Getting a bit lost with this now!

 

I tried re-formatting and re-building, but same errors

I tried a repair - same errors

So tried re-formatting again, but converting to something other than xfs before converting back to xfs - same errors

 

Figured it might be a disk issue, so bought a brand new disk. Re built it. Same darn errors. 

So began a unbalanced session to move everything on it to other disks. About half way through, the disk became unmountable. Restarted - still unmountable, although the disk and array shows as 'active' (not emulated), but can't get access to anything.

 

So stopped the array, took the disk out the array and restarted the array. Disk is now emulated, but the emulated disk is also not mountable.

 

Not really sure where I should be taking this next - I do have a spare drive (well, the original one which turns out to be fine, as ran extended tests overnight on my windows PC) - but suspect it'll just rebuild this corrupt data.

 

At the point unbalanced was running, the data itself all seemed fine - I was randomly picking various media files stored on the disk, and everything was playing fine - but now don't appear to have a way to access / rebuild any of that data - I have 2x parity, but if it's emulating a corrupt unmountable drive, I"m not sure if that counts for anything.

 

The disk is question I've currently got sat on my desk. Might try firing up a linux VM on windows to see if I can pull anything from it

  • Community Expert

The commonest cause of disk errors is the cabling (power or SATA) so have you checked those?

  • Author

Yes - I have 20 bays in total - and I've had the disk in several of those bays, which covers different sata connections to the PSU, and different raid controllers.

I think it's must have been some sort of corrupted filesystem, but that corruption appeared to be being replicated whenever the disk was rebuilt - and about half way through actually shifting the data to different disks, it 'gave up'.

I way eventually able to mount the drive in my Ubunutu VM and recover about 200GB - reckon there was closer to 1TB of data, so unless I can figure out how to recover it from parity ,looks like I've lost it. The important stuff is backed up, so will just be media.

 

Just got to figure out how to get out of this 'loop' I seem to be in.

 

Edit: There's a huge Lost & Found folder, so looks like I'll be able to recover most data. So just need to work out how to sort out the unmountable drive. Think I have a plan though - fresh drive, re-build the drive - then remove it out of the array and rebuild parity without it.

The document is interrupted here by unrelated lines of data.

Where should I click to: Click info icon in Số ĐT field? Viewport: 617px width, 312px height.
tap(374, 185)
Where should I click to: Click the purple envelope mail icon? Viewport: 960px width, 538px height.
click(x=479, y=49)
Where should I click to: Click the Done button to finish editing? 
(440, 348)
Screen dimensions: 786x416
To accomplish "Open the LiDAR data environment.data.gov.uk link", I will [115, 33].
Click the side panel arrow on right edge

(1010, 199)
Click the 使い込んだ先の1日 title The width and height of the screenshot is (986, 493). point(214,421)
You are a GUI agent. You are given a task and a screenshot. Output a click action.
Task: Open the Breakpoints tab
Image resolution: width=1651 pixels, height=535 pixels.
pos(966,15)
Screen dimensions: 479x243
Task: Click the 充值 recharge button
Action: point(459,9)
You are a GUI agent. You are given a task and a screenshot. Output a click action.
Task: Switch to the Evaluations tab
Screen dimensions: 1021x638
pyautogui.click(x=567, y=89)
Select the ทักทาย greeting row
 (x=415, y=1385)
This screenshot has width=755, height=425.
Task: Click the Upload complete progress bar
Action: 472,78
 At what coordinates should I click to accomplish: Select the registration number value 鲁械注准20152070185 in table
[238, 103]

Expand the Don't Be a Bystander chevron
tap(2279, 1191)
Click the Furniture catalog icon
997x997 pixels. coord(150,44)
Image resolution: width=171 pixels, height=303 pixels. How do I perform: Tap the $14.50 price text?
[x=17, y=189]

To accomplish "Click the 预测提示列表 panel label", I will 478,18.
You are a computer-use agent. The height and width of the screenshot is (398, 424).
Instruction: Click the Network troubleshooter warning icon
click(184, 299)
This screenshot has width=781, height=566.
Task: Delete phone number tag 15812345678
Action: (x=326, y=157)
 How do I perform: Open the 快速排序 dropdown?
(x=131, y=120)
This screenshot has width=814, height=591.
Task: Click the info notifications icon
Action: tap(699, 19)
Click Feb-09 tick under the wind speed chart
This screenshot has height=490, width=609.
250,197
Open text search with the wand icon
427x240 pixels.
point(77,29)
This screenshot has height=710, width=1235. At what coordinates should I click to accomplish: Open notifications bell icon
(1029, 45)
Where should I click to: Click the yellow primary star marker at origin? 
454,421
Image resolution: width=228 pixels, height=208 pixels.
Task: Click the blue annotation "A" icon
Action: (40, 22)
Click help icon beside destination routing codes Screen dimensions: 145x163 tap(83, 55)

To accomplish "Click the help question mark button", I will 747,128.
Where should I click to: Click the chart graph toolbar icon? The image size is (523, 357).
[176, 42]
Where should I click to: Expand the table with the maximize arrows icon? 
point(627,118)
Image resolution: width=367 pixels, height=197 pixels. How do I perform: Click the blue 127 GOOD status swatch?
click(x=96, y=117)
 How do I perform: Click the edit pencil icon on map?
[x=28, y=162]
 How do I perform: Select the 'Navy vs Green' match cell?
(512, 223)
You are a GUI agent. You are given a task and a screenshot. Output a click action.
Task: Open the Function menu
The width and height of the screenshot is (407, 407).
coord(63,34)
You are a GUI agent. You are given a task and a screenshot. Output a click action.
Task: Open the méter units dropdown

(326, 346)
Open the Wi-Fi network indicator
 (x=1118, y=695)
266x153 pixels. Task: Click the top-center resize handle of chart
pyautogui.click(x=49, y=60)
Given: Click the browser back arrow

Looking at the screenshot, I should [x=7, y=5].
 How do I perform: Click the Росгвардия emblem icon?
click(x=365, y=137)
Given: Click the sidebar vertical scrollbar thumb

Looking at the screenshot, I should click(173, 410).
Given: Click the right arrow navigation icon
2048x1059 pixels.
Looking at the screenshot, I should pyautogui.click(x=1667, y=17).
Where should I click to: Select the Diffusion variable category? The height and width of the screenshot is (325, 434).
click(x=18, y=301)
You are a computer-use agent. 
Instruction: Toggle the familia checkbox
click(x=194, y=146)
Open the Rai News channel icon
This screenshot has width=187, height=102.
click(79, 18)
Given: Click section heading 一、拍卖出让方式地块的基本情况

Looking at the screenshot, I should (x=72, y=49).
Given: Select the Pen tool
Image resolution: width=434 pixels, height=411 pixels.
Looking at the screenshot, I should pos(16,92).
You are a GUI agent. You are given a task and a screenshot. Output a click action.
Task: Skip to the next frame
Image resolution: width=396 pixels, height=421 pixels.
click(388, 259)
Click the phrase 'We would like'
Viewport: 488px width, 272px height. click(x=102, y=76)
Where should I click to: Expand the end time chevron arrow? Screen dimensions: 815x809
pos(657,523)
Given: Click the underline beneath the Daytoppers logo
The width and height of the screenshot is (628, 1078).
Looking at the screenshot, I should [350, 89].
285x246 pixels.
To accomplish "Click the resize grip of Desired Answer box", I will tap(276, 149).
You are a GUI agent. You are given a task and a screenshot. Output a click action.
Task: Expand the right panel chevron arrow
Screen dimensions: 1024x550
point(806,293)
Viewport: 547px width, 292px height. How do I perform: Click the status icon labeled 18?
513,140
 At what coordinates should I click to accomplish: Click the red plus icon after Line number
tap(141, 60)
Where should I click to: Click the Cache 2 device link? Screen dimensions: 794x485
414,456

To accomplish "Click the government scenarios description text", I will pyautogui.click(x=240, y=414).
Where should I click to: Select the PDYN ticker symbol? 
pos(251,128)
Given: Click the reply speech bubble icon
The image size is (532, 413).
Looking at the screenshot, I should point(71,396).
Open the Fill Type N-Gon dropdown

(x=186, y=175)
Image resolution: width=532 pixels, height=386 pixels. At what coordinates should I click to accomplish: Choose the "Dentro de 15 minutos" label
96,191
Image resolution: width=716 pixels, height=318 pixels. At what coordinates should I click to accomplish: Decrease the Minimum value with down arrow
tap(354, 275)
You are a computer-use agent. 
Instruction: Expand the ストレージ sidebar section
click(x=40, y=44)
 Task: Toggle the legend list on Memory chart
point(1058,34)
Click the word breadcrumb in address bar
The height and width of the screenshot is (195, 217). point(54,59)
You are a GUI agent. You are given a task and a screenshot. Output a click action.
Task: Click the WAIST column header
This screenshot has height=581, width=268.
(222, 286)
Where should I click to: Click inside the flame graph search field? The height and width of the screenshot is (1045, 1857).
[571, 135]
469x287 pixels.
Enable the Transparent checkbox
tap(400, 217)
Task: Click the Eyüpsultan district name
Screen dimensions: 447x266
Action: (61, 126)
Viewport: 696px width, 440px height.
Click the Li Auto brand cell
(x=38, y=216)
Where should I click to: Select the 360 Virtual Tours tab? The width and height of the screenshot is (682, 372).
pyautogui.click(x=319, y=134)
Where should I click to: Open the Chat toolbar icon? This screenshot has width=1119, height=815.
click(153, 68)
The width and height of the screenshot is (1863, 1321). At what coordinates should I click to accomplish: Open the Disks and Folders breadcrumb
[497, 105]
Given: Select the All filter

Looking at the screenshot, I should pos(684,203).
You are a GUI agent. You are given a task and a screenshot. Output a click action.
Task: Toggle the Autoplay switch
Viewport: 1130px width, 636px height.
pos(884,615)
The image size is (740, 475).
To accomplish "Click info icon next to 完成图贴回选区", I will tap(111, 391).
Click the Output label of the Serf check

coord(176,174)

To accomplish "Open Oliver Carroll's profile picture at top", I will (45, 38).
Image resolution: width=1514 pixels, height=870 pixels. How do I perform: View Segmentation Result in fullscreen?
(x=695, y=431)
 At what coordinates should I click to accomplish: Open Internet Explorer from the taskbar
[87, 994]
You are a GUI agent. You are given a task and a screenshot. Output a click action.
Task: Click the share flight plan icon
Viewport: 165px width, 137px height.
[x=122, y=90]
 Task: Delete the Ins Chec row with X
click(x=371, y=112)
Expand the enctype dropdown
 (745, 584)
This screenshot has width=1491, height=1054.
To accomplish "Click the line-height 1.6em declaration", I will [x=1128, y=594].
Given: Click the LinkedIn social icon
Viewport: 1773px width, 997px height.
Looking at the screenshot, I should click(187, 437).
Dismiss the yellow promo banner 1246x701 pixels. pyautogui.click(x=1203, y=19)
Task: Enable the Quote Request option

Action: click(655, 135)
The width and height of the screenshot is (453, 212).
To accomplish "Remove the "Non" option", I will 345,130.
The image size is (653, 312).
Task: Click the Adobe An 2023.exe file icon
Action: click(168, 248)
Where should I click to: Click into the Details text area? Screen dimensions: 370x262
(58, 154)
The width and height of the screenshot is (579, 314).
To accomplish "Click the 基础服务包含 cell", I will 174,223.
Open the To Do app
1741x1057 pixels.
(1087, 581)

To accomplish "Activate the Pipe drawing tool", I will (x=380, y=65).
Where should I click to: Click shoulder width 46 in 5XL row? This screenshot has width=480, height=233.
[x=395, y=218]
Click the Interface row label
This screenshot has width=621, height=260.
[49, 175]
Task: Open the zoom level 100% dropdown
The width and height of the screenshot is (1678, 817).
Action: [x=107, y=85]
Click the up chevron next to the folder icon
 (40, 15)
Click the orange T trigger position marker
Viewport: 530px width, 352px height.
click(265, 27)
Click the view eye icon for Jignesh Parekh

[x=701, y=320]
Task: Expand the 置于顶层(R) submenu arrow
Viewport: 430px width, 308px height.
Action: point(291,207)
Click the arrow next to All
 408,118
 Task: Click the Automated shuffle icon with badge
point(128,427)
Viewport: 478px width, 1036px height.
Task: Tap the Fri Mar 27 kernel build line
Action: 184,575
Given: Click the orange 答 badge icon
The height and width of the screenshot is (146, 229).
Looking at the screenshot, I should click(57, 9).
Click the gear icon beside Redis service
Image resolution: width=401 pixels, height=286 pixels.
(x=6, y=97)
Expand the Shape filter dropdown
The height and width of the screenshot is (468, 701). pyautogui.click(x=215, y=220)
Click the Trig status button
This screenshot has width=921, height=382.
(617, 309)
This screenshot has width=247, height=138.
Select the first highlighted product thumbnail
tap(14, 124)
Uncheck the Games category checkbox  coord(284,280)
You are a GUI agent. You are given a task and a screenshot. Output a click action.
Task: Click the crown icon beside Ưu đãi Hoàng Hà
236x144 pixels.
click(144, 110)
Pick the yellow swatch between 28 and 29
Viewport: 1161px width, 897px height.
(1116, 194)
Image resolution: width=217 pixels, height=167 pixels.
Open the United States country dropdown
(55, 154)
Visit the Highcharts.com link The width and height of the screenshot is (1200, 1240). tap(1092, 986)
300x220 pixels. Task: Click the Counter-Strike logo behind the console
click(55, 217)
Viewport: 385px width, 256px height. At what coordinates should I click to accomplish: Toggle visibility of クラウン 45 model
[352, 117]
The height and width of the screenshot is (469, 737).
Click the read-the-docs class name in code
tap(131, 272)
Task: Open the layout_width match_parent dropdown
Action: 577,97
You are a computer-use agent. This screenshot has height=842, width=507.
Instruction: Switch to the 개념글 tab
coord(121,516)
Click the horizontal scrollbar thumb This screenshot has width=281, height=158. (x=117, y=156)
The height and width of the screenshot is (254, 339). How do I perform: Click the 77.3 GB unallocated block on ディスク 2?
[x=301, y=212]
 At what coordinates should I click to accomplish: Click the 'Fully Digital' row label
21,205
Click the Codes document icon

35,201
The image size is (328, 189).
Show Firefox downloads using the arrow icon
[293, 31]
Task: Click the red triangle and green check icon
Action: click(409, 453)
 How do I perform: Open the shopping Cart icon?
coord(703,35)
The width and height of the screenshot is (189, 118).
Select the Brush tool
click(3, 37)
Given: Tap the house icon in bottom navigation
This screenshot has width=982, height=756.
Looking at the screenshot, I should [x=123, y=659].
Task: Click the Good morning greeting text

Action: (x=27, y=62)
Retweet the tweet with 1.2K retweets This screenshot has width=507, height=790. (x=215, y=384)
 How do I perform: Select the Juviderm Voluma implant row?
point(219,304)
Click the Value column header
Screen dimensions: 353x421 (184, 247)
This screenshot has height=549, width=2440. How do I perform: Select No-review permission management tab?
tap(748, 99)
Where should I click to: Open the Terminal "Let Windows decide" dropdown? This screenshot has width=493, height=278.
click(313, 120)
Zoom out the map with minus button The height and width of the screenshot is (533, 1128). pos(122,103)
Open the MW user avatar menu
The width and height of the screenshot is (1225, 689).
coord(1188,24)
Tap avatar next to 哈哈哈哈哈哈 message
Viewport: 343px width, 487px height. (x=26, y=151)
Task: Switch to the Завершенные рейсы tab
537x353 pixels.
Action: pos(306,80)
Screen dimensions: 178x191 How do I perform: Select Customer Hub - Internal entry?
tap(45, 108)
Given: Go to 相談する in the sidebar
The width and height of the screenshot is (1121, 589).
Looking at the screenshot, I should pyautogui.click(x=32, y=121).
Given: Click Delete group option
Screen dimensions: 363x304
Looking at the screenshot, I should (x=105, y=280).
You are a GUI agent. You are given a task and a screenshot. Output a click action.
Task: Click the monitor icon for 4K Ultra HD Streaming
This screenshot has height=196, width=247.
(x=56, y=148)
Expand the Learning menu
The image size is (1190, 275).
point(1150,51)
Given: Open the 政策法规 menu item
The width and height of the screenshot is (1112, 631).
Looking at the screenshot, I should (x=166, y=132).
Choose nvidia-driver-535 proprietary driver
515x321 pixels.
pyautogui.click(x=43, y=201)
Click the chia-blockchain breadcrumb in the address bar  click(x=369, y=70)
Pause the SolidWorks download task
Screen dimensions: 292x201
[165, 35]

re-format the disk, add it again - then copy files across from the repaired drive.

Edited by extrobe

  • Community Expert

It is worth pointing out that doing a rebuild will never fix file system corruption - it will just replicate it onto the rebuilt disk.   It takes running the file system repair tools to fix such corruption.   The fact you have a lost+found folder suggests that you have already run such a tool.

  • Community Expert

Something missing here, formatting a disk will fix any file system issues (and delete all data), if Unraid fails to format the disk post diagnostics after trying to do it.